Pixel coordinate grounding data:
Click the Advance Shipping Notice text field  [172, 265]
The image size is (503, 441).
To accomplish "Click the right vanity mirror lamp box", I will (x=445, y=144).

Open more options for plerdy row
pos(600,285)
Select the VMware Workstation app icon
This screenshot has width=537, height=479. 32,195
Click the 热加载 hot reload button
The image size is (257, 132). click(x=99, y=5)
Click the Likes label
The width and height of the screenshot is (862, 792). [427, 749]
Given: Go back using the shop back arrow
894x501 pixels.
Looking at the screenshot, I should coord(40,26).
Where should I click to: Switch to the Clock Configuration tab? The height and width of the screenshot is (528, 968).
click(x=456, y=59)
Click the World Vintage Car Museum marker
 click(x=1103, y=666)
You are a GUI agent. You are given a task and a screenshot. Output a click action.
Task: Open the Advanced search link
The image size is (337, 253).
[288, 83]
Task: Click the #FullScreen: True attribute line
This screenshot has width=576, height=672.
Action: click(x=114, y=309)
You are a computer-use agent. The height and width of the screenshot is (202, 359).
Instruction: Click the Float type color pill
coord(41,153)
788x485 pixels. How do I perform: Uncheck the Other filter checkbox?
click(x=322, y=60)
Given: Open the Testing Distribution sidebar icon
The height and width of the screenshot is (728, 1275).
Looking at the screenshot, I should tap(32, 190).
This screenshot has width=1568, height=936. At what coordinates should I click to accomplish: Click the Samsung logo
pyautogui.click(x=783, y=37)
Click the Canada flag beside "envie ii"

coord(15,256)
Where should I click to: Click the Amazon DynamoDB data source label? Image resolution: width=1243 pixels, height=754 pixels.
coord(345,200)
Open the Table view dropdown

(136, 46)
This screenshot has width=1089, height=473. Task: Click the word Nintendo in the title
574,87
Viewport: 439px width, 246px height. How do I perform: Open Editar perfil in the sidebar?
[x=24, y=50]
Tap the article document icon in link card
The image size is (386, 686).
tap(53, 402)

• TASK OBJECTIVE
Nothing should appear in the output except the lines from the one with "894x501 pixels." through the end of the records above, copied exactly.

• ANSWER AREA
894x501 pixels.
Looking at the screenshot, I should coord(40,26).
Where should I click to: Switch to the Clock Configuration tab? The height and width of the screenshot is (528, 968).
click(x=456, y=59)
Click the World Vintage Car Museum marker
 click(x=1103, y=666)
You are a GUI agent. You are given a task and a screenshot. Output a click action.
Task: Open the Advanced search link
The image size is (337, 253).
[288, 83]
Task: Click the #FullScreen: True attribute line
This screenshot has width=576, height=672.
Action: click(x=114, y=309)
You are a computer-use agent. The height and width of the screenshot is (202, 359).
Instruction: Click the Float type color pill
coord(41,153)
788x485 pixels. How do I perform: Uncheck the Other filter checkbox?
click(x=322, y=60)
Given: Open the Testing Distribution sidebar icon
The height and width of the screenshot is (728, 1275).
Looking at the screenshot, I should tap(32, 190).
This screenshot has width=1568, height=936. At what coordinates should I click to accomplish: Click the Samsung logo
pyautogui.click(x=783, y=37)
Click the Canada flag beside "envie ii"

coord(15,256)
Where should I click to: Click the Amazon DynamoDB data source label? Image resolution: width=1243 pixels, height=754 pixels.
coord(345,200)
Open the Table view dropdown

(136, 46)
This screenshot has width=1089, height=473. Task: Click the word Nintendo in the title
574,87
Viewport: 439px width, 246px height. How do I perform: Open Editar perfil in the sidebar?
[x=24, y=50]
Tap the article document icon in link card
The image size is (386, 686).
tap(53, 402)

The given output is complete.